Record excerpts
------

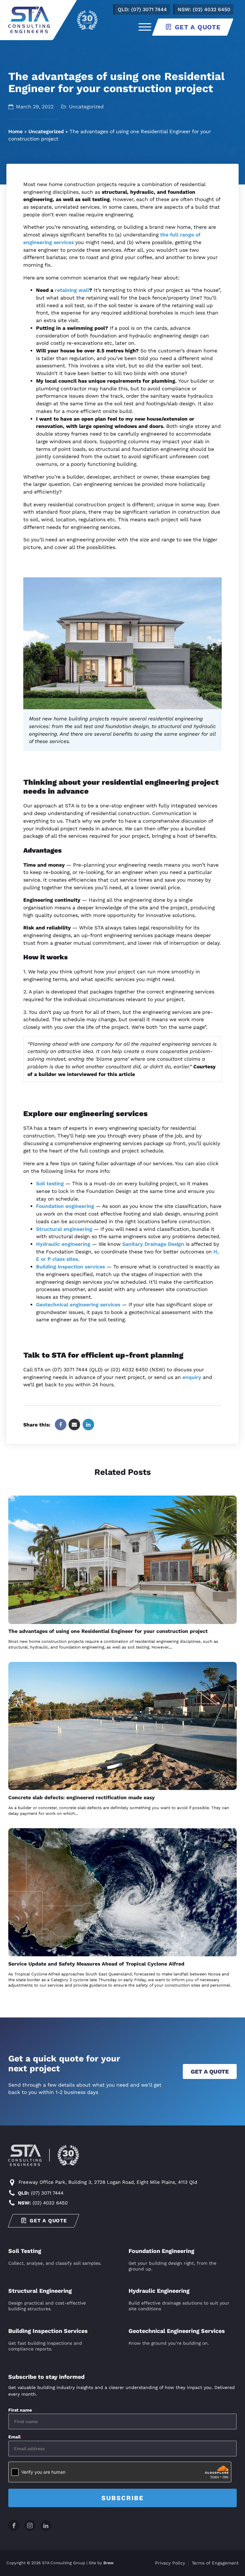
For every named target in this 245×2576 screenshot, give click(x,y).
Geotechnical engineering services (78, 1305)
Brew (108, 2562)
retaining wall (72, 290)
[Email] (74, 1424)
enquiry (191, 1377)
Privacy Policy (170, 2562)
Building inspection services (70, 1267)
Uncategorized (46, 131)
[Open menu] (144, 27)
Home (15, 131)
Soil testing (50, 1183)
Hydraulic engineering (63, 1244)
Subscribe (122, 2498)
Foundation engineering (65, 1206)
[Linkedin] (88, 1424)
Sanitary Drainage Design (153, 1244)
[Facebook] (60, 1424)
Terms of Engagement (215, 2562)
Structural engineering (64, 1229)
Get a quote (210, 2071)
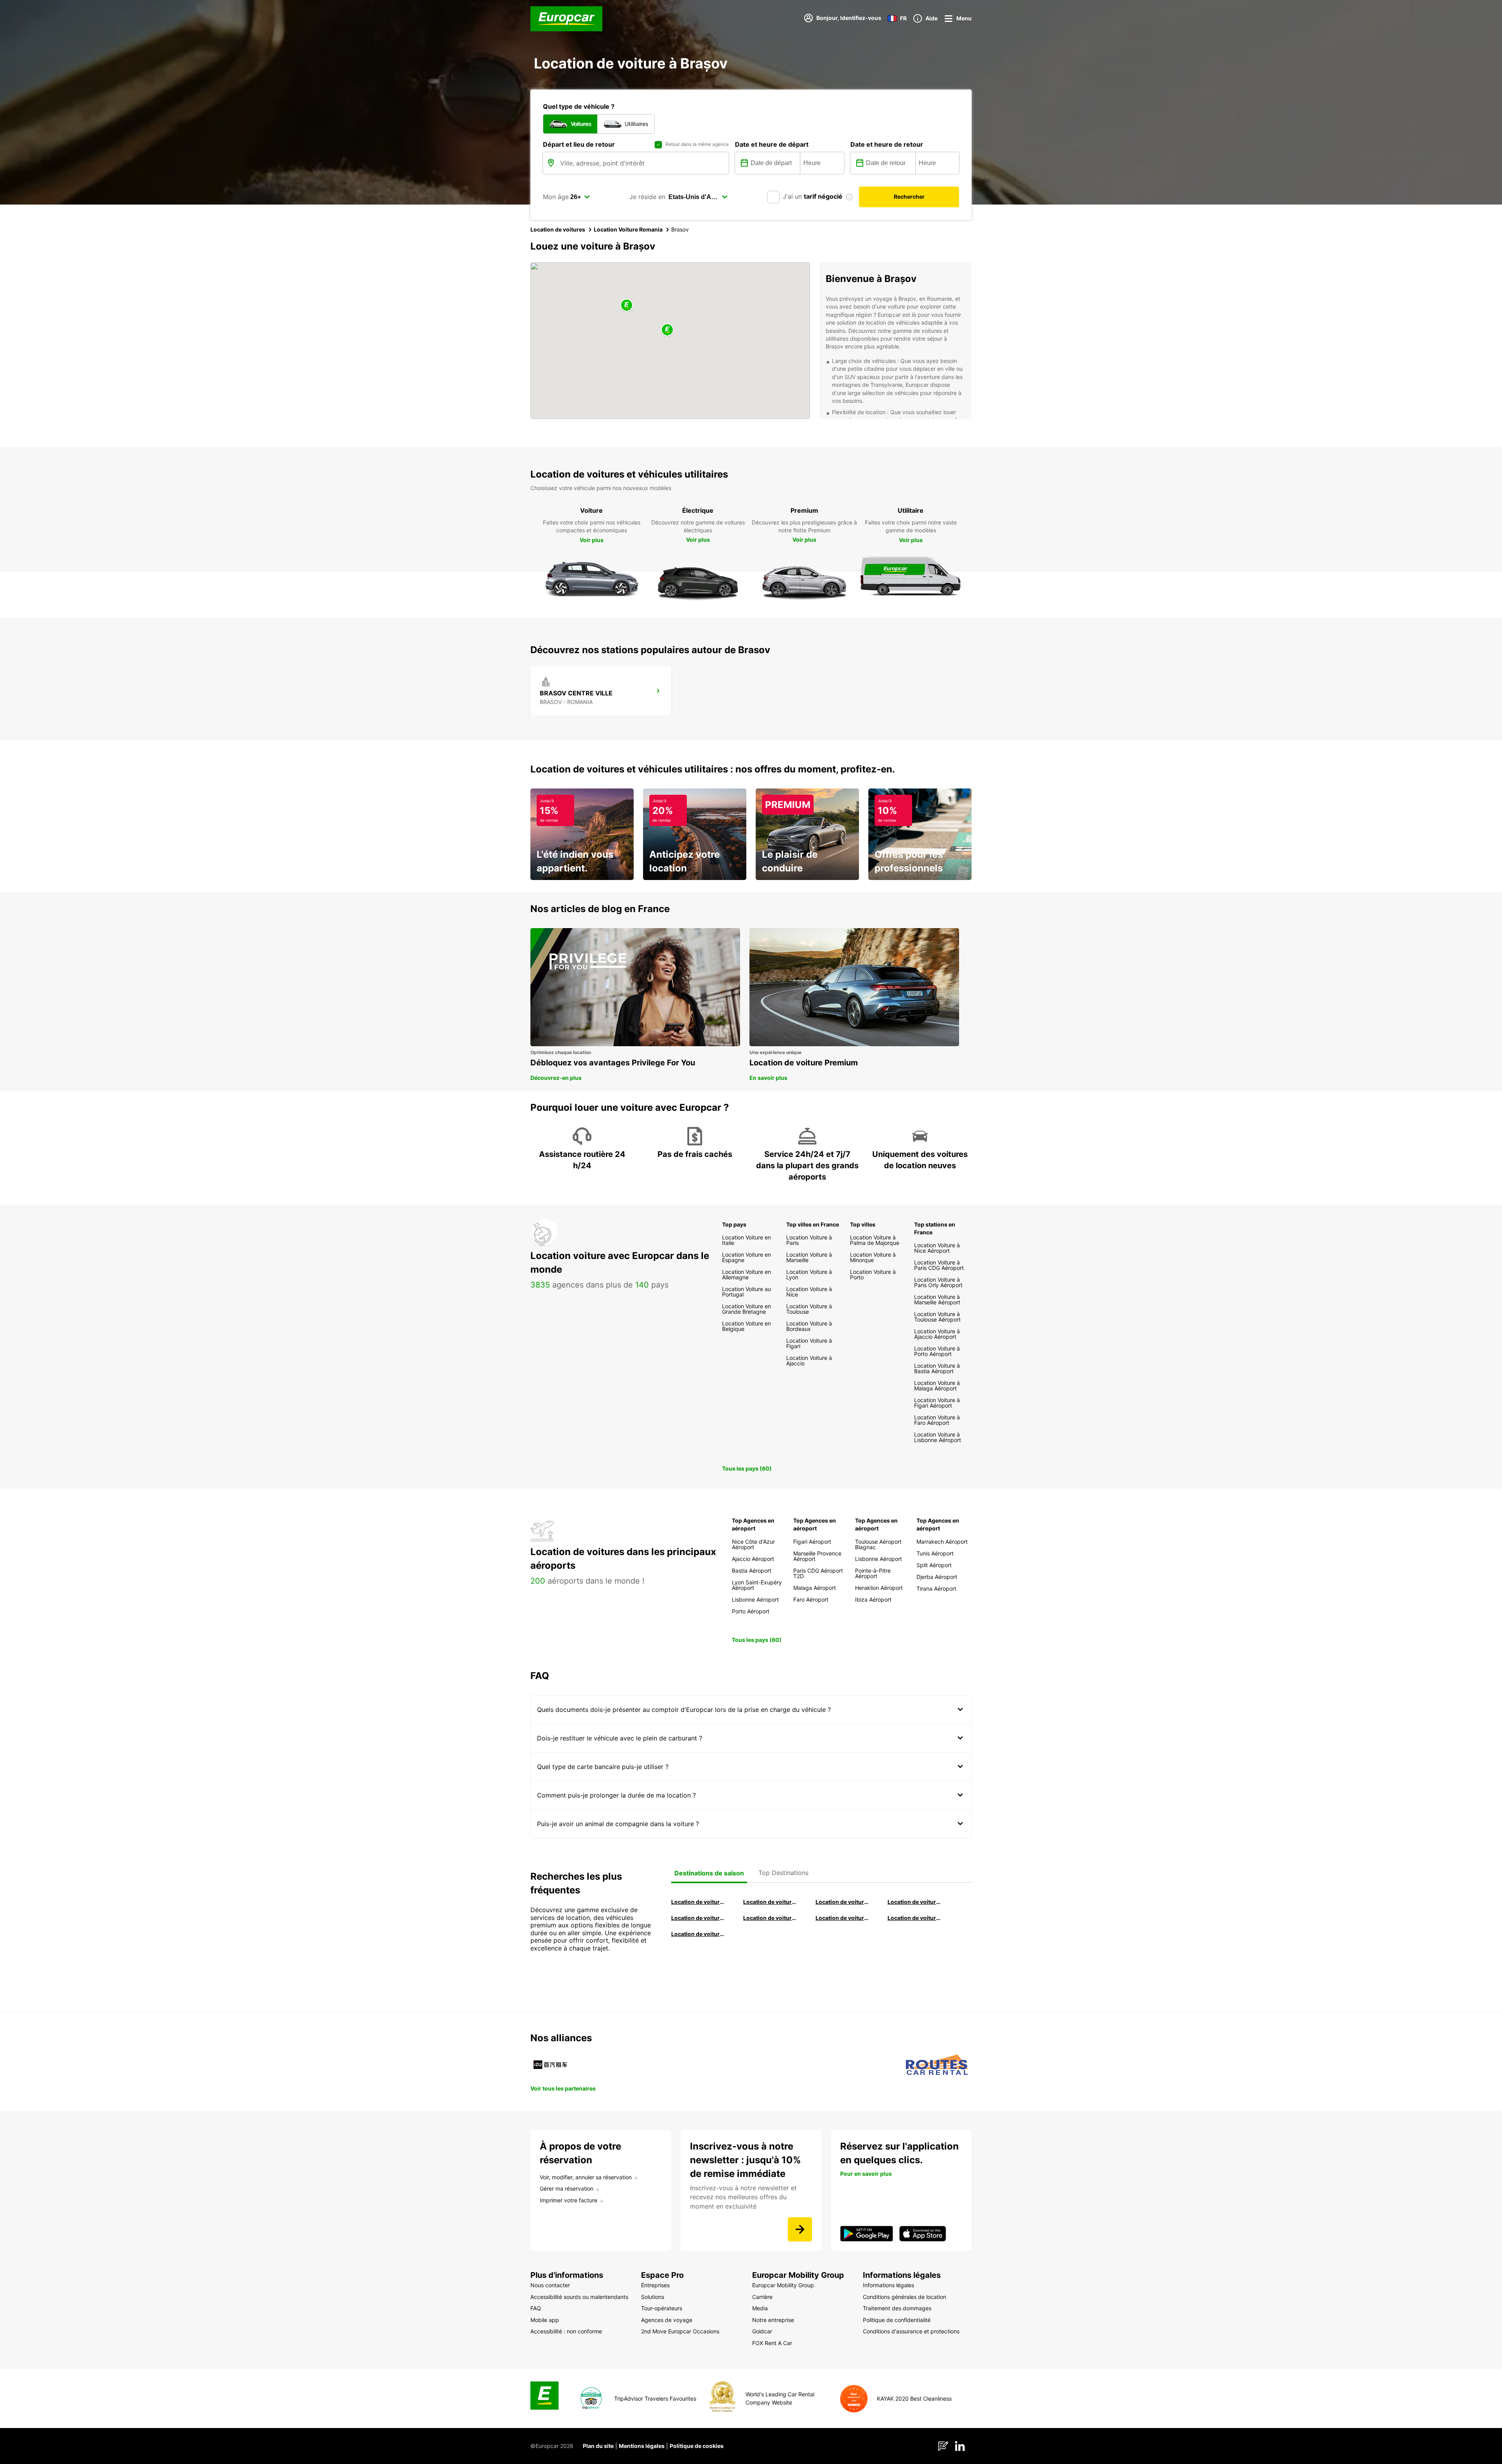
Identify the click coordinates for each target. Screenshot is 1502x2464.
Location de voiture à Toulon (698, 1934)
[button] (667, 330)
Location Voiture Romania (628, 229)
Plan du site (598, 2445)
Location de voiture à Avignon (914, 1917)
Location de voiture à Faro (770, 1917)
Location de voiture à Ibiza (914, 1901)
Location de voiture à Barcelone (698, 1901)
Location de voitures (557, 229)
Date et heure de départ (771, 144)
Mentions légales (642, 2445)
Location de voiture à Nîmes (843, 1917)
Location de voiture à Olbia (698, 1917)
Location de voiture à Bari (770, 1901)
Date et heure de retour (886, 144)
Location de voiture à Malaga (843, 1901)
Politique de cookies (697, 2445)
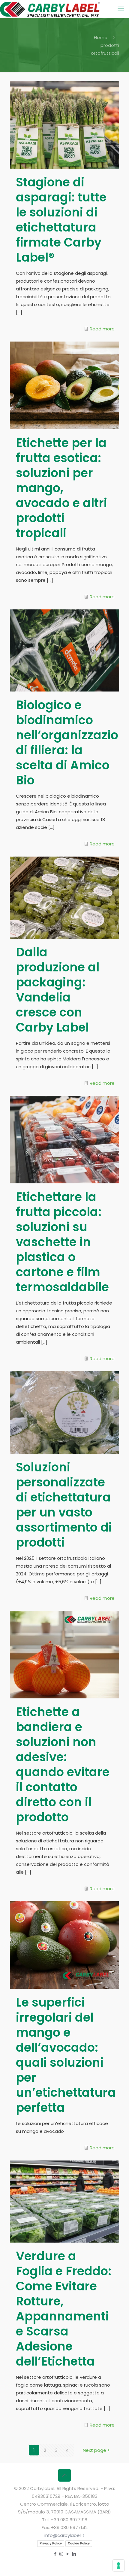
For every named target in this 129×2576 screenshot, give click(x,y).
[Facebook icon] (55, 2554)
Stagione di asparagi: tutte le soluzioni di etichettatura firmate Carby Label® (61, 220)
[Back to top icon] (64, 2475)
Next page (94, 2450)
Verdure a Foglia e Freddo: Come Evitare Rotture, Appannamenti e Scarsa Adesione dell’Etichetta (63, 2309)
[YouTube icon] (67, 2554)
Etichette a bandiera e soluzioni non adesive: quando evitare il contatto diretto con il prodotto (63, 1765)
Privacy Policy (51, 2543)
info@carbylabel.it (64, 2535)
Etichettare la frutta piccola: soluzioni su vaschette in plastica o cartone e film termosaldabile (62, 1242)
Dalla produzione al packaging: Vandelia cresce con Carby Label (57, 990)
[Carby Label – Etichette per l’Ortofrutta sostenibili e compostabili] (50, 9)
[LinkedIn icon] (74, 2554)
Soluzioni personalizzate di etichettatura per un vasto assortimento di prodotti (64, 1505)
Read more (102, 329)
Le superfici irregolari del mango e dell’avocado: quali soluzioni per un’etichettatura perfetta (66, 2055)
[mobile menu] (121, 9)
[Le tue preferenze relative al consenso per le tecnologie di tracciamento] (118, 2565)
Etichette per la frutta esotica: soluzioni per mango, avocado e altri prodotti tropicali (61, 487)
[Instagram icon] (61, 2554)
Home (100, 37)
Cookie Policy (79, 2543)
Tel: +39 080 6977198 (64, 2519)
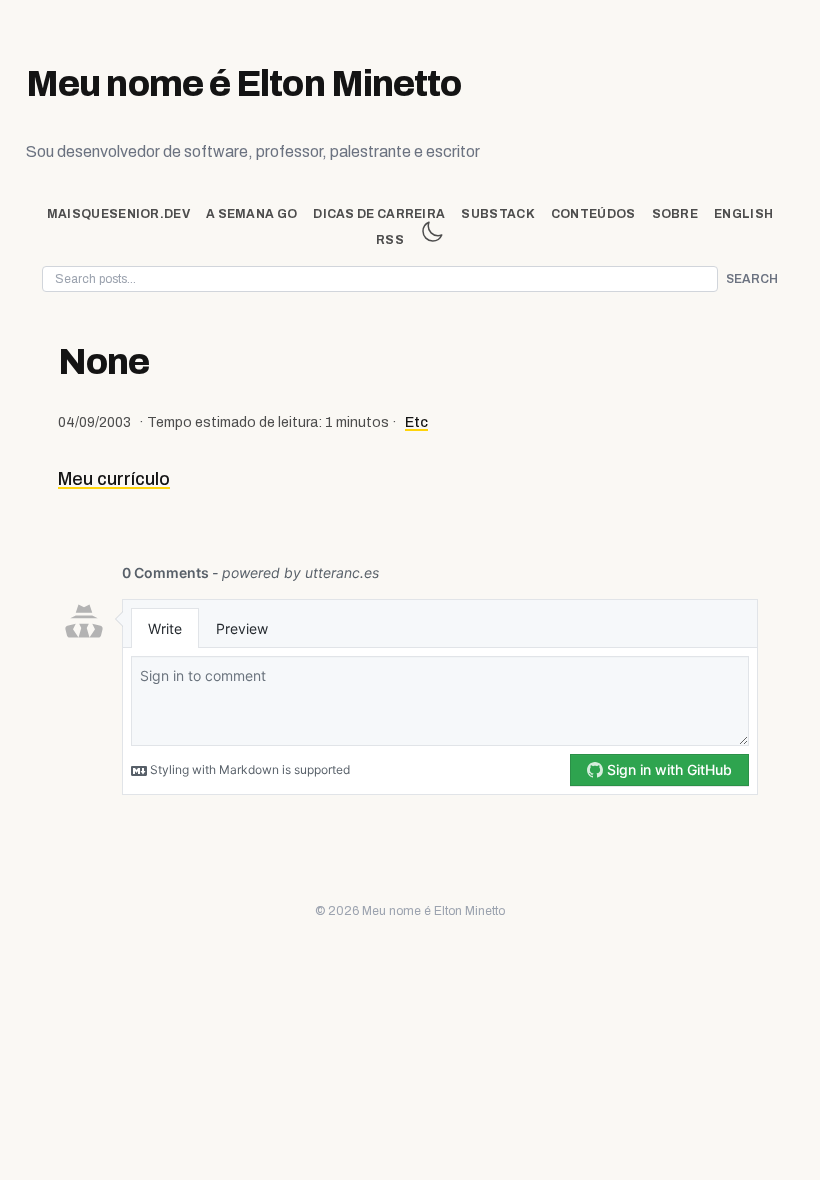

------

What to produce
Copy nothing but the lines above that run from the one with "Location de voiture à Nîmes (843, 1917)" to the one with "[YouTube icon] (67, 2554)", ends included; pictures stay out.

Answer section
Location de voiture à Nîmes (843, 1917)
Location de voiture à Olbia (698, 1917)
Location de voiture à Bari (770, 1901)
Date et heure de retour (886, 144)
Location de voiture à Malaga (843, 1901)
Politique de cookies (697, 2445)
For every named target in this 129×2576 screenshot, give click(x,y).
[Facebook icon] (55, 2554)
Stagione di asparagi: tutte le soluzioni di etichettatura firmate Carby Label® (61, 220)
[Back to top icon] (64, 2475)
Next page (94, 2450)
Verdure a Foglia e Freddo: Come Evitare Rotture, Appannamenti e Scarsa Adesione dell’Etichetta (63, 2309)
[YouTube icon] (67, 2554)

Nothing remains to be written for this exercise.